Institute for Integrative Biology of the Cell, UMR 9198, CEA, CNRS, Université Paris-Saclay, Gif-Sur-Yvette, France.
Institute of Biology, Université Paris Est Creteil, Creteil, Creteil, France.
BMC Cancer. 2021 Apr 12;21(1):394. doi: 10.1186/s12885-021-08021-1.
RNA-seq data are increasingly used to derive prognostic signatures for cancer outcome prediction. A limitation of current predictors is their reliance on reference gene annotations, which amounts to ignoring large numbers of non-canonical RNAs produced in disease tissues. A recently introduced kind of transcriptome classifier operates entirely in a reference-free manner, relying on k-mers extracted from patient RNA-seq data.
In this paper, we set out to compare conventional and reference-free signatures in risk and relapse prediction of prostate cancer. To compare the two approaches as fairly as possible, we set up a common procedure that takes as input either a k-mer count matrix or a gene expression matrix, extracts a signature and evaluates this signature in an independent dataset.

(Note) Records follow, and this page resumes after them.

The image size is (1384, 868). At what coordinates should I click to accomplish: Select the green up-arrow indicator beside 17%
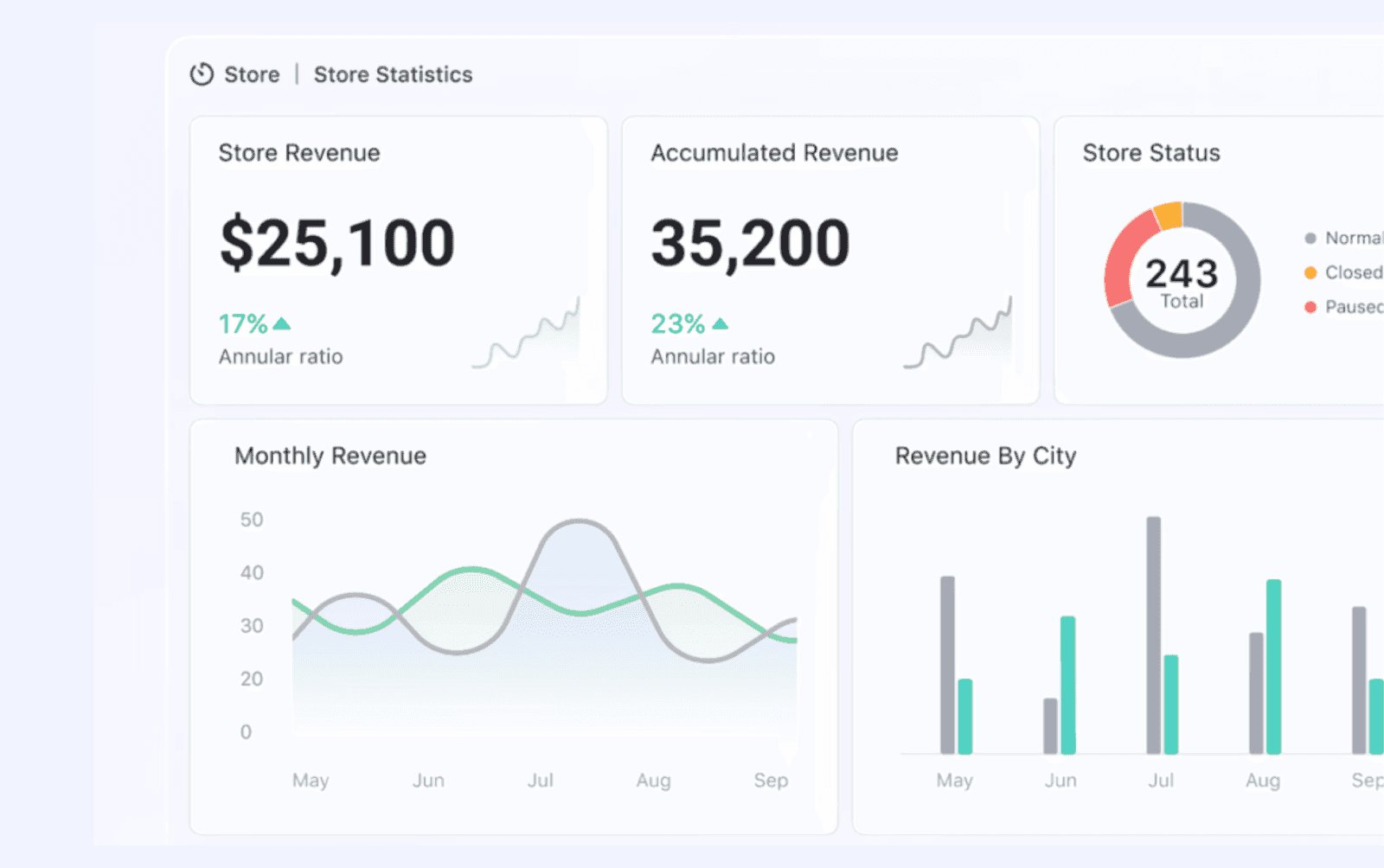tap(281, 323)
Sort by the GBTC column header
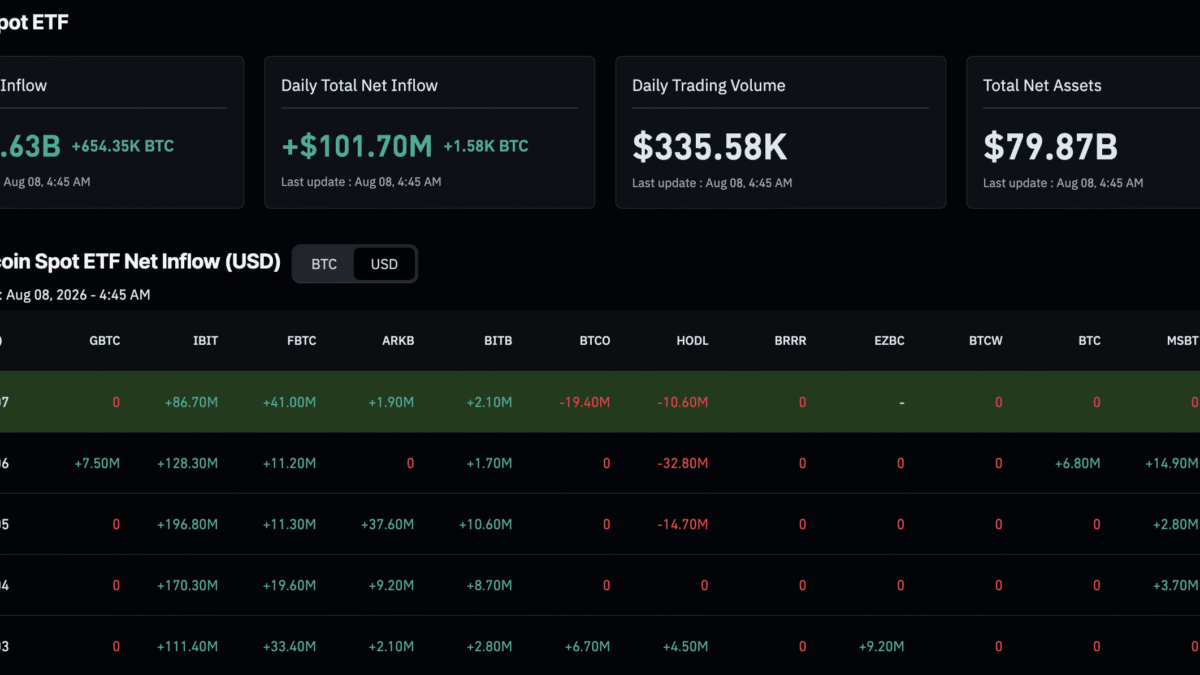This screenshot has width=1200, height=675. pos(104,341)
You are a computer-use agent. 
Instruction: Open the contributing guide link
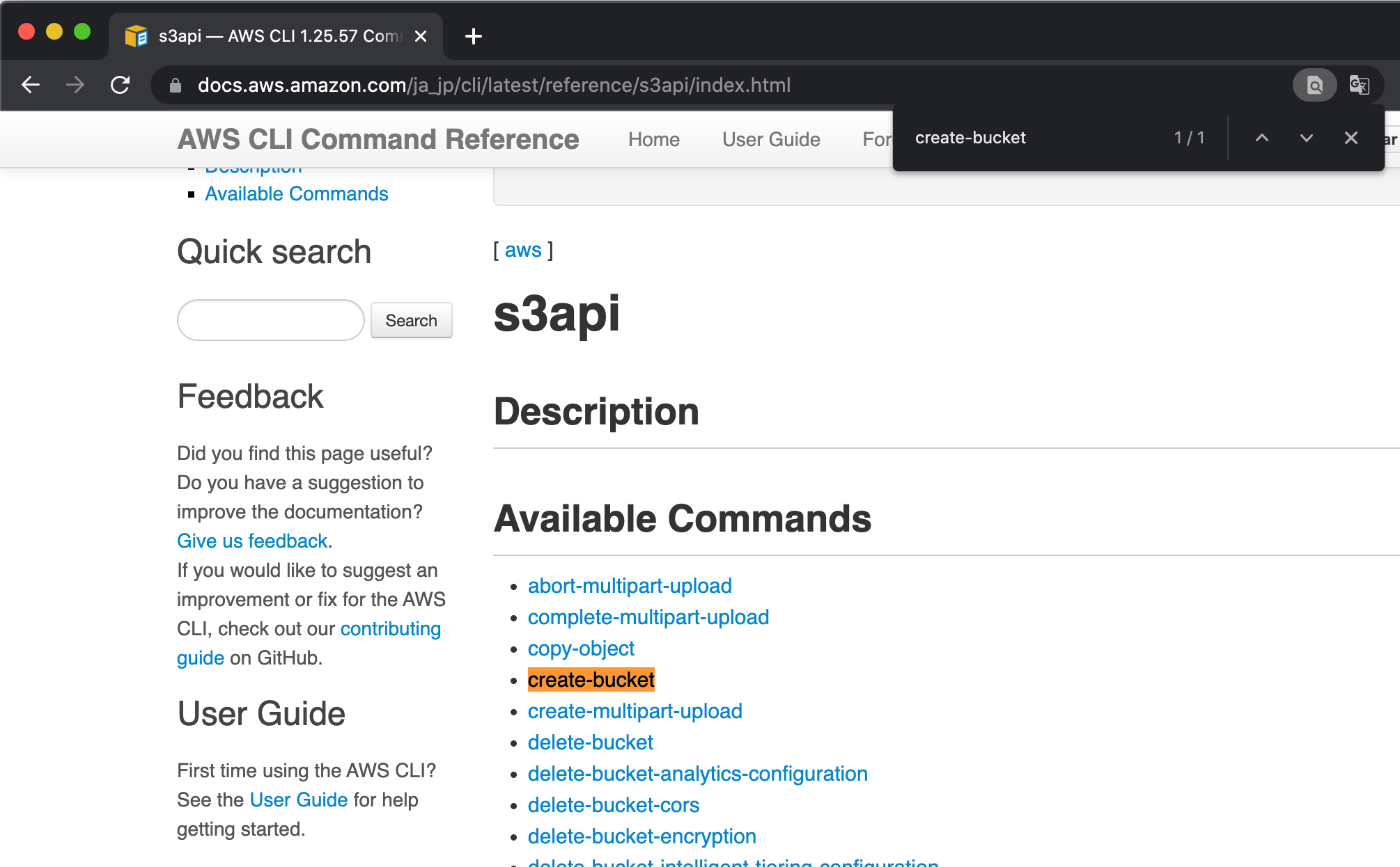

We find that both gene-based and k-mer based classifiers had similarly high performances for risk prediction and a markedly lower performance for relapse prediction. Interestingly, the reference-free signatures included a set of sequences mapping to novel lncRNAs or variable regions of cancer driver genes that were not part of gene-based signatures.
Reference-free classifiers are thus a promising strategy for the identification of novel prognostic RNA biomarkers.
RNA-seq 数据越来越多地被用于推导癌症预后的预测标记。目前预测器的一个局限性是它们依赖于参考基因注释,这相当于忽略了大量在疾病组织中产生的非规范 RNA。最近引入的一种转录组分类器完全在无参考的情况下运行,依赖于从患者 RNA-seq 数据中提取的 k-mer。
在本文中,我们着手比较前列腺癌风险和复发预测中的传统和无参考标记。为了尽可能公平地比较这两种方法,我们建立了一个共同的程序,该程序可以输入 k-mer 计数矩阵或基因表达矩阵,提取标记并在独立数据集上评估该标记。
我们发现,基于基因和 k-mer 的分类器在风险预测方面都具有相似的高性能,而在复发预测方面的性能明显较低。有趣的是,无参考标记集包括一组映射到新型 lncRNA 或癌症驱动基因可变区域的序列,这些序列不是基于基因的标记集的一部分。
因此,无参考分类器是识别新型预后 RNA 生物标志物的有前途的策略。